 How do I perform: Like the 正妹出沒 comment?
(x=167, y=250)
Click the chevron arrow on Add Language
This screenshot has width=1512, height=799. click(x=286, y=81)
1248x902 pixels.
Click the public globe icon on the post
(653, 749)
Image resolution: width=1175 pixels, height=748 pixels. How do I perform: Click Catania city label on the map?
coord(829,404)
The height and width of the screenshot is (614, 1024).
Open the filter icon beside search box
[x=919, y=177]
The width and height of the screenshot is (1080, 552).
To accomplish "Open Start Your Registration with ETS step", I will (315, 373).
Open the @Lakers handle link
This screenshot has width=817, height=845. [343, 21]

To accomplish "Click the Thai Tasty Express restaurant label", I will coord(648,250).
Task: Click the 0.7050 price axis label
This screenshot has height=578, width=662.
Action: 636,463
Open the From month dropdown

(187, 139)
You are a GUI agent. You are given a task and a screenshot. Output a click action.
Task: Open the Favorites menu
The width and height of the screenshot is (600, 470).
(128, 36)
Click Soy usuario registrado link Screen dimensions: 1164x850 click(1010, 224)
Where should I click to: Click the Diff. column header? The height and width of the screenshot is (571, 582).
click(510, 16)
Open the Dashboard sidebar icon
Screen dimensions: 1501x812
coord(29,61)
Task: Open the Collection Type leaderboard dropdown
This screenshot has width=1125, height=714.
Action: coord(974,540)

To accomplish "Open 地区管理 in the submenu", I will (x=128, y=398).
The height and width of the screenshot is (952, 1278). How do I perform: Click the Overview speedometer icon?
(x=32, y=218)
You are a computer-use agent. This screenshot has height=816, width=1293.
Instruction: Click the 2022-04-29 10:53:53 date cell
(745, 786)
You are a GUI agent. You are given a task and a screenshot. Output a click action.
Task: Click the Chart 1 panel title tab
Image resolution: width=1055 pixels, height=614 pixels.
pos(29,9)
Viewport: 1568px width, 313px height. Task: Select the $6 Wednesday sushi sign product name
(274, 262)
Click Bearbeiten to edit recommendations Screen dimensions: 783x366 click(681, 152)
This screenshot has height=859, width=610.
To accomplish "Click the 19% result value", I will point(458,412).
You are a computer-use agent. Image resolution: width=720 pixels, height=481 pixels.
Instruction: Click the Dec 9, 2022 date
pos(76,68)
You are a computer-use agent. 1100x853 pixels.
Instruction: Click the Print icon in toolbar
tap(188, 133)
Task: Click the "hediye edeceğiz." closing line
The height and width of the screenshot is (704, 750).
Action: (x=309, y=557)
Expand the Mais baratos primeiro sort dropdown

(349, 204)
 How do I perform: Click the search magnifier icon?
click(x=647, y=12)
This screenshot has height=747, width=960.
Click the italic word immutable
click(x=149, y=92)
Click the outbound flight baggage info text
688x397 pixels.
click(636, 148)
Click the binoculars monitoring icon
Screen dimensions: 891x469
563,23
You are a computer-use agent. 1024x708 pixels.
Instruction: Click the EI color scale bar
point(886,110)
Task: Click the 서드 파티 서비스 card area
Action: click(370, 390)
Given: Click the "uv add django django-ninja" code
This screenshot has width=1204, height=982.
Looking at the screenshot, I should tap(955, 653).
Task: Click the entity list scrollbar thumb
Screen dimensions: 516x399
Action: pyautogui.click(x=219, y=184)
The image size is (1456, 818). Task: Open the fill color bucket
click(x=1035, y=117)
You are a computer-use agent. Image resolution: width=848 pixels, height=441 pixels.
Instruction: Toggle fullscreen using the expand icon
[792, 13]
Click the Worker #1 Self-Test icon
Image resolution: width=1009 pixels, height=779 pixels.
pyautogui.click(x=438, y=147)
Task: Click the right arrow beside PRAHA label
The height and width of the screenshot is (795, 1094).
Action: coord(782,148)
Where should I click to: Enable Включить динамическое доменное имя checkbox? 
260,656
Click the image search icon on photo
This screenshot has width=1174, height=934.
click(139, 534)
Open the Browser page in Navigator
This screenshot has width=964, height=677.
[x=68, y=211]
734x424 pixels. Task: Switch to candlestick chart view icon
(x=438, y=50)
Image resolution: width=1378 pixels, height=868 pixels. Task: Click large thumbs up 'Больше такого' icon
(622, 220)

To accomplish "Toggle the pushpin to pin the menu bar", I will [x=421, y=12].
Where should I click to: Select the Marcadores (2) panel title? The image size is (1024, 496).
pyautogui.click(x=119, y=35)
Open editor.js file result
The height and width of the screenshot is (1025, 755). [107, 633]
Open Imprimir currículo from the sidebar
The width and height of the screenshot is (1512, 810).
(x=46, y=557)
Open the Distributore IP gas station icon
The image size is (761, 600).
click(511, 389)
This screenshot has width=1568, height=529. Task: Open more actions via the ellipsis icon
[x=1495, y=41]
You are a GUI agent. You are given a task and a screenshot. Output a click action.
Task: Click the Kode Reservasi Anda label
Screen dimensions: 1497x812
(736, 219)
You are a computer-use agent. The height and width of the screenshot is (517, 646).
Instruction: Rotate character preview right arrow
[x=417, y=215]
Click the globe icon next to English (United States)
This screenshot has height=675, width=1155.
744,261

---------------

* _Work to complete_
Whenever a line above includes "agent", copy it in full.

* _Answer to the exercise_
You are a GUI agent. You are given a task and a screenshot. Output a click action.
You are a computer-use agent. This screenshot has height=816, width=1293.
You are a GUI agent. You are given a task and a screenshot. Output a click action.
You are a computer-use agent. Image resolution: width=720 pixels, height=481 pixels.
You are a computer-use agent. 1100x853 pixels.
You are a computer-use agent. 1024x708 pixels.
You are a computer-use agent. Image resolution: width=848 pixels, height=441 pixels.
You are a GUI agent. You are given a task and a screenshot. Output a click action.
You are a computer-use agent. The height and width of the screenshot is (517, 646).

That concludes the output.